The task — In the entries below, switch "Image resolution" to "Display resolution" in the stretch from the line containing "width=981 pixels, height=2576 pixels." through the end of the entries, leaving everything else unchanged, and give back only those lines.

____ Records shown

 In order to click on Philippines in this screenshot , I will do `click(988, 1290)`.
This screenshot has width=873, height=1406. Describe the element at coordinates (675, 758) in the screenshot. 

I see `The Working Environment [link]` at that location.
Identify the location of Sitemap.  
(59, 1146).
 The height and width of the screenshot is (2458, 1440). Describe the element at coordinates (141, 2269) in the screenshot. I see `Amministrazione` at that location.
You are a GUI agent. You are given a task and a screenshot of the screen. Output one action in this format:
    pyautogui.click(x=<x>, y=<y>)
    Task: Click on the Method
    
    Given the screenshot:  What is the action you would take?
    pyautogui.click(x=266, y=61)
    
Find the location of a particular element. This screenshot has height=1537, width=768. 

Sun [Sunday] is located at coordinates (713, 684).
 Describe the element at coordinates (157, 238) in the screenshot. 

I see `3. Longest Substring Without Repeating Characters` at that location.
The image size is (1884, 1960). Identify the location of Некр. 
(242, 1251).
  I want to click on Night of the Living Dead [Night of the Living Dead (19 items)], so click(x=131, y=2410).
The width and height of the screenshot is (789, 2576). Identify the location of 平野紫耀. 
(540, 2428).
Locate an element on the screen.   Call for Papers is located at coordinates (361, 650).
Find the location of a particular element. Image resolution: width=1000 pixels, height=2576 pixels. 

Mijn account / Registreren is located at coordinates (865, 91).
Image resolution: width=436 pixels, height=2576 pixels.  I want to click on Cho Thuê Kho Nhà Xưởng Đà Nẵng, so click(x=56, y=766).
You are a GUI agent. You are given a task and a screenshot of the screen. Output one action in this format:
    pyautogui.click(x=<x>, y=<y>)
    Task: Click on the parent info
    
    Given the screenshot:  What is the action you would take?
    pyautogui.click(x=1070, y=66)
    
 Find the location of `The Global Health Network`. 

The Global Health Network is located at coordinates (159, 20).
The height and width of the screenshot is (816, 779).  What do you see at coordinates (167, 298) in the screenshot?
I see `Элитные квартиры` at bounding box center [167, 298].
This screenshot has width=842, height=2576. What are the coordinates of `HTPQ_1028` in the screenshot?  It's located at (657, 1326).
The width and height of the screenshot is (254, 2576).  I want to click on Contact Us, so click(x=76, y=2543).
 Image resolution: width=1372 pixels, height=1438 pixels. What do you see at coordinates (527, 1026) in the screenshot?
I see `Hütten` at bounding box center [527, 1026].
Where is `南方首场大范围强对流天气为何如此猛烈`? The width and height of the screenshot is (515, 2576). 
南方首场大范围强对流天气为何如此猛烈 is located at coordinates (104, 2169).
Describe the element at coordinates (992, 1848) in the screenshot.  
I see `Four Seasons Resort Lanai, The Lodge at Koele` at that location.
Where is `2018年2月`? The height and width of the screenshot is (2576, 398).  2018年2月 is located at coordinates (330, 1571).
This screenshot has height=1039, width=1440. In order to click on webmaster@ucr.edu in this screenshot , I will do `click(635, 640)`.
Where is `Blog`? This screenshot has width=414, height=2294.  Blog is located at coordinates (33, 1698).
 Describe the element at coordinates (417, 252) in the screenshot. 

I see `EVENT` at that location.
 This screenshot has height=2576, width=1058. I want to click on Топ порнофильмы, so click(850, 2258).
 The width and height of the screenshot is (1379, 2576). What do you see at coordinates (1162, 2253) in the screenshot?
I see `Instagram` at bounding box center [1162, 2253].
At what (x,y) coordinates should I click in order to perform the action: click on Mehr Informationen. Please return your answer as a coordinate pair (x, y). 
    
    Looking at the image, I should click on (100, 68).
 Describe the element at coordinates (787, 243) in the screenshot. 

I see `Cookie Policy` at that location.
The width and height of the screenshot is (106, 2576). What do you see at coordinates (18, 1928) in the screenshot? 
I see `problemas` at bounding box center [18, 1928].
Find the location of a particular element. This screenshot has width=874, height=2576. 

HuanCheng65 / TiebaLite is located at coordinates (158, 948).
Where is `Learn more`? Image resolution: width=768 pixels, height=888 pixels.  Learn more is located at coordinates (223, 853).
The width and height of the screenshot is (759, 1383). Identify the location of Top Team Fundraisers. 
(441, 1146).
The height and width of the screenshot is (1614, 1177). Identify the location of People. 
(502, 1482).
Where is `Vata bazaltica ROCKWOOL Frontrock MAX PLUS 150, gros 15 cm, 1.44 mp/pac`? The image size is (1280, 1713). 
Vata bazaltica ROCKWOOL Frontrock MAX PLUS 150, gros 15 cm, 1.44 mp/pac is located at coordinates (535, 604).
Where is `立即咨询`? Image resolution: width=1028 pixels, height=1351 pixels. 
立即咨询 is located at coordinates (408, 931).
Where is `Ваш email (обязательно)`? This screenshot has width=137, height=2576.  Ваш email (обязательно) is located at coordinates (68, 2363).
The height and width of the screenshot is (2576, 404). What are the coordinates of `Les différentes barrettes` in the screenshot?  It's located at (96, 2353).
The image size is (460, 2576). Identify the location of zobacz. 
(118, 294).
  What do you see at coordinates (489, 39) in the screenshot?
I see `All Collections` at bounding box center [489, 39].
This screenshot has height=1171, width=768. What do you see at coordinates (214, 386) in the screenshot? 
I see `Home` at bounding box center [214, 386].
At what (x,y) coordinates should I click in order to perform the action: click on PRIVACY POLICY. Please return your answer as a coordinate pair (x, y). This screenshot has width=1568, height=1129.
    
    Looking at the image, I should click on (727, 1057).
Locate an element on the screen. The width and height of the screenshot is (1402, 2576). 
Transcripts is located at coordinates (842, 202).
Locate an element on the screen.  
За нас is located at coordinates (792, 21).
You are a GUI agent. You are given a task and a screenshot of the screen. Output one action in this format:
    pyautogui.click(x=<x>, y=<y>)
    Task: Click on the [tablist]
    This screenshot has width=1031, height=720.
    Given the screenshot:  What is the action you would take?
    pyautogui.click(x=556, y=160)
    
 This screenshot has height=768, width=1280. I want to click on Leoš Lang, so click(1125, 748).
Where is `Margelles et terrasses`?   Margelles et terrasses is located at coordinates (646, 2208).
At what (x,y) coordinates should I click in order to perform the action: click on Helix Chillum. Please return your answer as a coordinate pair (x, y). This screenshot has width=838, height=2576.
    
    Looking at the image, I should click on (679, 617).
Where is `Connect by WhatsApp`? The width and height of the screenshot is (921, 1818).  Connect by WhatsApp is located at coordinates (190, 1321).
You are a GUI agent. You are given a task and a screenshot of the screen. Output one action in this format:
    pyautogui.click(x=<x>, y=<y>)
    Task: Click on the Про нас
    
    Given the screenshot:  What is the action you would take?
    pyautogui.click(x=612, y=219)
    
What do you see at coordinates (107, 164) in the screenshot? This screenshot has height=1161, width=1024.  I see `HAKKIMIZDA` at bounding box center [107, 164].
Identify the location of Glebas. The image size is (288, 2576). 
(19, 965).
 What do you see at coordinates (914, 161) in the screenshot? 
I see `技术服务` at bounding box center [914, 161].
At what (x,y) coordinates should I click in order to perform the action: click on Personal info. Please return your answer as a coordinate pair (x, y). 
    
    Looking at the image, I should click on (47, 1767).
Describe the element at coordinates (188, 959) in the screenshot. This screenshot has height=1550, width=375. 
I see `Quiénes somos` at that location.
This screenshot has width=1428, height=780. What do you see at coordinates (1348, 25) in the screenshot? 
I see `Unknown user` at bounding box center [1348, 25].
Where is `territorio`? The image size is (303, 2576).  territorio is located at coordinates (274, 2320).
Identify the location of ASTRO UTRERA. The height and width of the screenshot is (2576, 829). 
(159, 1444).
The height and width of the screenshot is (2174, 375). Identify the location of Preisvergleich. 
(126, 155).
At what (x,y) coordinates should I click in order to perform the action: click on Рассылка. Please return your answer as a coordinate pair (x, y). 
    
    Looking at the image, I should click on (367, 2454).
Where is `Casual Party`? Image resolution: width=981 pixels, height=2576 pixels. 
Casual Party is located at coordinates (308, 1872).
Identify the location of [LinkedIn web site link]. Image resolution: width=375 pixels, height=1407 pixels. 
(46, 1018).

________

Solution —
Where is `Casual Party`? Display resolution: width=981 pixels, height=2576 pixels. 
Casual Party is located at coordinates (308, 1872).
Identify the location of [LinkedIn web site link]. Display resolution: width=375 pixels, height=1407 pixels. 
(46, 1018).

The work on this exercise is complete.